GIVEN PROBLEM —
Copy the items below word for word, beginning at the line containing "coordinates (1069, 876)." and continuing through the line containing "logging is located at coordinates (175, 608).".

== RECORDS TO USE

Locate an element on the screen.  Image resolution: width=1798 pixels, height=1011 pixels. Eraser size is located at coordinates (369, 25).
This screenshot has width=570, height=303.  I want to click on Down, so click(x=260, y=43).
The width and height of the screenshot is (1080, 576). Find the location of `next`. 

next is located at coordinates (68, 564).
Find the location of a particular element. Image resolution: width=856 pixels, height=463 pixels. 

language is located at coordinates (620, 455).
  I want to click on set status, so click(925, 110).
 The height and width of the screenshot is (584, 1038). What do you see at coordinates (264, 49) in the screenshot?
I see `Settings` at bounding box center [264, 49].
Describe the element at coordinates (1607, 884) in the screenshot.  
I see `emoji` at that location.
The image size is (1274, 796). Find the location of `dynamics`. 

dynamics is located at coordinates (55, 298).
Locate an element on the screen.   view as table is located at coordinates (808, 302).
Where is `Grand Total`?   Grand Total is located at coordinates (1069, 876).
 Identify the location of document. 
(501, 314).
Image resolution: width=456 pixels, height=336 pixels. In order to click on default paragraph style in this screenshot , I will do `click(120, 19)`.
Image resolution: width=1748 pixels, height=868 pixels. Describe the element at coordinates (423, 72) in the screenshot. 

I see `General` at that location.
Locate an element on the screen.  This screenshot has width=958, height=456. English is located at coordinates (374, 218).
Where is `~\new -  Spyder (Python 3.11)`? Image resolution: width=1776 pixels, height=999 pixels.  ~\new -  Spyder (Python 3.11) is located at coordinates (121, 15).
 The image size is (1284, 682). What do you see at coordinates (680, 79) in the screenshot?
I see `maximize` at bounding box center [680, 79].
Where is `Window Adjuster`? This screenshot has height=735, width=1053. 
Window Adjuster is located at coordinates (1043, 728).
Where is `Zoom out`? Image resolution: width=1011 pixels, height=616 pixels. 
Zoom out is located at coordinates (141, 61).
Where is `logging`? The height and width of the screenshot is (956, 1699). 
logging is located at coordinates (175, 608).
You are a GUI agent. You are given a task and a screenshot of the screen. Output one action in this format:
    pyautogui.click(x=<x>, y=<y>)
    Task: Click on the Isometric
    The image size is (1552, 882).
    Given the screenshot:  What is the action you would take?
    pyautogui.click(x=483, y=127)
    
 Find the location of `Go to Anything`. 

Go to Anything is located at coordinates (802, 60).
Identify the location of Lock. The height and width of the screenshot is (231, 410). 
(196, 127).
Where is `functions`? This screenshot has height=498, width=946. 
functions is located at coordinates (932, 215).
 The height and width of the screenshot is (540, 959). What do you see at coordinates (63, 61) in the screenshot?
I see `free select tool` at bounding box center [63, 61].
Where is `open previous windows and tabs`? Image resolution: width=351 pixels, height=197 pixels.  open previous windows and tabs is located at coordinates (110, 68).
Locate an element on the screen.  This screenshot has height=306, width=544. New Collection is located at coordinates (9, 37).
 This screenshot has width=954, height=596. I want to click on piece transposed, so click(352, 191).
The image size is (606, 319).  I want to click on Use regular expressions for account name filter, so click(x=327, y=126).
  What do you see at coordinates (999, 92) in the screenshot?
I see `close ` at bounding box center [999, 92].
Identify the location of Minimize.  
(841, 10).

====

ANSWER TO THE EXERCISE —
Where is `Grand Total`?   Grand Total is located at coordinates (1069, 876).
 Identify the location of document. 
(501, 314).
Image resolution: width=456 pixels, height=336 pixels. In order to click on default paragraph style in this screenshot , I will do `click(120, 19)`.
Image resolution: width=1748 pixels, height=868 pixels. Describe the element at coordinates (423, 72) in the screenshot. 

I see `General` at that location.
Locate an element on the screen.  This screenshot has width=958, height=456. English is located at coordinates (374, 218).
Where is `~\new -  Spyder (Python 3.11)`? Image resolution: width=1776 pixels, height=999 pixels.  ~\new -  Spyder (Python 3.11) is located at coordinates (121, 15).
 The image size is (1284, 682). What do you see at coordinates (680, 79) in the screenshot?
I see `maximize` at bounding box center [680, 79].
Where is `Window Adjuster`? This screenshot has height=735, width=1053. 
Window Adjuster is located at coordinates (1043, 728).
Where is `Zoom out`? Image resolution: width=1011 pixels, height=616 pixels. 
Zoom out is located at coordinates (141, 61).
Where is `logging`? The height and width of the screenshot is (956, 1699). 
logging is located at coordinates (175, 608).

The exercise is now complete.